Жемчуга (страница 3)

Страница 3

Вот оно что! Лак был такого отвратного качества, что, высохнув, легко и красиво отдирался прозрачными стрекочущими полосками. Я нащупала край, ковырнула, и под ногтем застрял прозрачный завиток. За ним поползла лаковая полоска. Она была похожа на тонкую льдинку, только не хрупкую, а гибкую и мерцающую. И звучащую!

Сосед ткнул меня локтем. Надо мной стояла Светлана Юрьевна. Накрытая с поличным, я глупо уставилась на нее.

И вдруг, как спасение, с последнего ряда – откровенно – тыс-с-ср-р-р!!!

Все обернулись. В руках моего нечаянного спасителя был кусок лака размером с альбом! Вот это мастерство!

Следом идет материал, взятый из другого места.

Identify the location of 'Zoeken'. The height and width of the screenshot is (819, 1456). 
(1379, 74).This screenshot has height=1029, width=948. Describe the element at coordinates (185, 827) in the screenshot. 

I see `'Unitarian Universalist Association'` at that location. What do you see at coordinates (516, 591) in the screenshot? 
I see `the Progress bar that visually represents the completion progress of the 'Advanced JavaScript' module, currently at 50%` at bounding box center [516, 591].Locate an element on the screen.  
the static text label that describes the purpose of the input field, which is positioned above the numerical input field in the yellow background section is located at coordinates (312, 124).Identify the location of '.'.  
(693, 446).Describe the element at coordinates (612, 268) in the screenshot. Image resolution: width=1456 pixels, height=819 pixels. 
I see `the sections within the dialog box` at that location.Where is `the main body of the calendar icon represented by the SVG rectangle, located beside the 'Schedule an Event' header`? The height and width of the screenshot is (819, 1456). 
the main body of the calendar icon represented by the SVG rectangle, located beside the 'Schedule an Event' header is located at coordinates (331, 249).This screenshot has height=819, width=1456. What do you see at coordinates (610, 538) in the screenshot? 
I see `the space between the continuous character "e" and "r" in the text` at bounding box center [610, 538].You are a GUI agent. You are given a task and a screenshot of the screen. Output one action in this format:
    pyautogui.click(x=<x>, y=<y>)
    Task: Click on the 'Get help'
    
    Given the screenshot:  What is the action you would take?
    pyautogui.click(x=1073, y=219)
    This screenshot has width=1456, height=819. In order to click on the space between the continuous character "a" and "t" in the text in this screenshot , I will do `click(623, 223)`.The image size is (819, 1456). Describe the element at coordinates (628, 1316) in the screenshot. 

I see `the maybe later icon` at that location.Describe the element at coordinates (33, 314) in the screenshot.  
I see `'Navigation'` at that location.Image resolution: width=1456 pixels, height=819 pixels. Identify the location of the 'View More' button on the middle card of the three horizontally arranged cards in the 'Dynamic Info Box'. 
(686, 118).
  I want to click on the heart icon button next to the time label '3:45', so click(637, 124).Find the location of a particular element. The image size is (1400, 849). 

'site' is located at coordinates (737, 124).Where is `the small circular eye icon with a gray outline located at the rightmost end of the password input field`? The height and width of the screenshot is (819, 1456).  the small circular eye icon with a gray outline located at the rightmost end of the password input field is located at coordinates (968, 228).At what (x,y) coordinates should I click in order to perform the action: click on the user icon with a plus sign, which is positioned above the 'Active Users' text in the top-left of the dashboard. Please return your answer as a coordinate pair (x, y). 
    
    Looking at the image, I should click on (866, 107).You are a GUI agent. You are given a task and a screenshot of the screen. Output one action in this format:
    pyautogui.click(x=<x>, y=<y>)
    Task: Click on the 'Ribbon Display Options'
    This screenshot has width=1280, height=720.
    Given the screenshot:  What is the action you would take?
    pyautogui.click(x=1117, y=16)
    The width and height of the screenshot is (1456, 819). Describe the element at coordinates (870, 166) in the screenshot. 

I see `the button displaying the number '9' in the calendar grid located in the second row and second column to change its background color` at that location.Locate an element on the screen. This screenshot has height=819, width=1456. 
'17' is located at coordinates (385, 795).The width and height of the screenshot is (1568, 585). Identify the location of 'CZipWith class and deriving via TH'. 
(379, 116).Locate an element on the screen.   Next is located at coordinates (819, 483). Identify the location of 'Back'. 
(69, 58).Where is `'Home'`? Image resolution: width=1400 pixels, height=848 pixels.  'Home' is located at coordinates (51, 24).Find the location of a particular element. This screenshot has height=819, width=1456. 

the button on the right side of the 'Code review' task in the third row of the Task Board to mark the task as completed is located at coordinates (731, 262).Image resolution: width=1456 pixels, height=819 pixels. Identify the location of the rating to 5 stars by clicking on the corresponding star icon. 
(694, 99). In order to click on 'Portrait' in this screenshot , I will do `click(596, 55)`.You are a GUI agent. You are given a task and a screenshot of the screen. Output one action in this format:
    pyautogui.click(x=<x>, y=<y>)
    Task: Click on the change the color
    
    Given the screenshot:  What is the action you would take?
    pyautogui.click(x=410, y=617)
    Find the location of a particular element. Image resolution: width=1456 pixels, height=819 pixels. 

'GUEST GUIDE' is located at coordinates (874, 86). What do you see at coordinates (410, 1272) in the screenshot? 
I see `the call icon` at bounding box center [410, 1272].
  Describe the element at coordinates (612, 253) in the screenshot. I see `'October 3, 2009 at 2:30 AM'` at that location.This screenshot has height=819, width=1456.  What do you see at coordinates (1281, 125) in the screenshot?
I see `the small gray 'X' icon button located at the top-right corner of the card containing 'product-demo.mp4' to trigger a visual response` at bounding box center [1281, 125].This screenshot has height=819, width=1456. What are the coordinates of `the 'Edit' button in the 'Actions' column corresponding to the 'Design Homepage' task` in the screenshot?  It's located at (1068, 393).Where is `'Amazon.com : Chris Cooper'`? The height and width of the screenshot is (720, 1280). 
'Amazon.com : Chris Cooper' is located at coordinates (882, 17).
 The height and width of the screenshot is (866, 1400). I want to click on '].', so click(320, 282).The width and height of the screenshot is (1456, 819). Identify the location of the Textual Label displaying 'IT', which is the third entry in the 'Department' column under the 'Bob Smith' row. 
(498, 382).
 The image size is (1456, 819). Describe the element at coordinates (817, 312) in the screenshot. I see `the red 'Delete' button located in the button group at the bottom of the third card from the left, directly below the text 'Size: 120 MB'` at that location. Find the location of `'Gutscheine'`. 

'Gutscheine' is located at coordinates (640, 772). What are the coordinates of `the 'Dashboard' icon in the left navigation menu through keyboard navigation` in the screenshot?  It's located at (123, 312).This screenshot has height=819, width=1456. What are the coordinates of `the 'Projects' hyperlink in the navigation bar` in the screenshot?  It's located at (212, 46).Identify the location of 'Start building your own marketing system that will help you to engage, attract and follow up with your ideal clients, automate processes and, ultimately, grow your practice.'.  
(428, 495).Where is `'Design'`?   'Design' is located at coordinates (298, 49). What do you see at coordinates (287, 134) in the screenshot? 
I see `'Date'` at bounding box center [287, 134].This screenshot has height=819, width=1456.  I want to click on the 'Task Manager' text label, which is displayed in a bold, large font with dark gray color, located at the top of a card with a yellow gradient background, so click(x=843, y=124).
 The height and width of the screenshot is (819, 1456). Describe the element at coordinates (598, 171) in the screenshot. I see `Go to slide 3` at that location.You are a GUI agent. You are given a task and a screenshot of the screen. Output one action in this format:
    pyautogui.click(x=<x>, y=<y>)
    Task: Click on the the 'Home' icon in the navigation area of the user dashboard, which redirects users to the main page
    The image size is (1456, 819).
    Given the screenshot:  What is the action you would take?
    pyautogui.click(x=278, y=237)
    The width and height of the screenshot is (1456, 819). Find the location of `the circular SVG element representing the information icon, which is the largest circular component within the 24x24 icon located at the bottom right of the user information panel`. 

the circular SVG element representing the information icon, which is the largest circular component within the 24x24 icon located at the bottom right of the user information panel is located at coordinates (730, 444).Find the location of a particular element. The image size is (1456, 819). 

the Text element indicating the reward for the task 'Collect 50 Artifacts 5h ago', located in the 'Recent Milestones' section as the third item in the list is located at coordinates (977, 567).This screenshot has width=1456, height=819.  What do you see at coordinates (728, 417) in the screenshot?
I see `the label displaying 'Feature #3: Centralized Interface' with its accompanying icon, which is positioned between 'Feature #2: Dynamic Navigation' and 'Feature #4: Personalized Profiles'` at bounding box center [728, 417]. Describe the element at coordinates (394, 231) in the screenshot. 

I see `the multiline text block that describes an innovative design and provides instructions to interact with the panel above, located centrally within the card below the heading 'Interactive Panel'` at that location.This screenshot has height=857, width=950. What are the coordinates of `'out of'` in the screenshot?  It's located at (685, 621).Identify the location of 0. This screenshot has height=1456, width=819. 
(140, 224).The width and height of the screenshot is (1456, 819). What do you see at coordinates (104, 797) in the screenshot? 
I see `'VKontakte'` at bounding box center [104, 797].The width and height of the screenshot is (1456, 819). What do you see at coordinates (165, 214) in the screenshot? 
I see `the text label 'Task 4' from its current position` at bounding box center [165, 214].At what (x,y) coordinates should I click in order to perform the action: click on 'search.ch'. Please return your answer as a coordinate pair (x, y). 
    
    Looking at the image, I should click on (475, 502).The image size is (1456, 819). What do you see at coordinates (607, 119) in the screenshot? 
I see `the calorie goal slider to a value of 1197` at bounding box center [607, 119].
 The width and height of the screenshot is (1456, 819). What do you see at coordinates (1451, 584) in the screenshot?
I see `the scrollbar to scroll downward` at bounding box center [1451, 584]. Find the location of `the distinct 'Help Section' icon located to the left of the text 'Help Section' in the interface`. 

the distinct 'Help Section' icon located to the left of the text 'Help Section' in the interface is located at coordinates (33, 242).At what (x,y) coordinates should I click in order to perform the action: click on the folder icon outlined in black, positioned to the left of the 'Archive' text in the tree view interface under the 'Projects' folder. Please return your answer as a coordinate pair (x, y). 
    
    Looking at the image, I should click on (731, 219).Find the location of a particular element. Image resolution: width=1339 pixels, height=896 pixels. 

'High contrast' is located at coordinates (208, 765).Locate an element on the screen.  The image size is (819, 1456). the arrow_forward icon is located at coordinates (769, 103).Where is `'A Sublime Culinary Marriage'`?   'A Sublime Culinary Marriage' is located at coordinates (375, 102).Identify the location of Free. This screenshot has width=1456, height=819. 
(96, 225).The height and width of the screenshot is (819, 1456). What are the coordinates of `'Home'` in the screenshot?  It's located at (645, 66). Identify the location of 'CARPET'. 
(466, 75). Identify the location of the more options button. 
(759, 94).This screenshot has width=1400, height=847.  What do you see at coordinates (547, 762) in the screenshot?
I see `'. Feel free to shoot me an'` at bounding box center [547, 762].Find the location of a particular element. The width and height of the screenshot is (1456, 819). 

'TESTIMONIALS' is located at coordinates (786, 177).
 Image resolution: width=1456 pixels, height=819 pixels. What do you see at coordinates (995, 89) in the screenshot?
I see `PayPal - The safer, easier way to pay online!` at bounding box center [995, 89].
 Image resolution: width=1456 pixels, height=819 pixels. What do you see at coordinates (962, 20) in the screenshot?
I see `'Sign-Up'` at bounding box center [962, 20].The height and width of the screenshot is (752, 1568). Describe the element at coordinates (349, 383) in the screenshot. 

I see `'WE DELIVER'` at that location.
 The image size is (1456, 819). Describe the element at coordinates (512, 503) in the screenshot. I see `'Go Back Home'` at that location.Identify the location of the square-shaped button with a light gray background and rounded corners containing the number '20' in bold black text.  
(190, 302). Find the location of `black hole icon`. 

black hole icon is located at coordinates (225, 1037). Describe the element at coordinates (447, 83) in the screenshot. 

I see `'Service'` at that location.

– Значит, так. – Светлана Юрьевна обвела взглядом класс. – Пяти минут вам хватит?

Все смотрели на нее, не понимая.

– Слушайте внимательно. Сейчас все обдираем лак. Заодно соревнуемся – кто быстрее и у кого кусок больше. Победители обдирают мой стол. И еще – никому чтоб ни слова! Военная тайна! Понятно? Поехали! Пять минут.

Да еще как понятно! Да, любезная вы наша Светлана Юрьевна! До чего же мудра! Не орала, не шумела, а элегантно вышла из положения. И урок не сорвала, и нервы сберегла, и подарила нам кучу новых и приятных ощущений, и целую игру затеяла, и от дурацкого лака избавилась.

Мы ей в благодарность еще и парты содой помыли.

Эпизод 5
Ручка

Акты вандализма имеют разные причины.

Человек ломает памятник, мотивируя это тем, что отстаивает свои политические взгляды. Понятно, что это и не политика вовсе, а эпатаж, трусость и бравада. Не в этом дело. Тут хотя бы есть формальная причина.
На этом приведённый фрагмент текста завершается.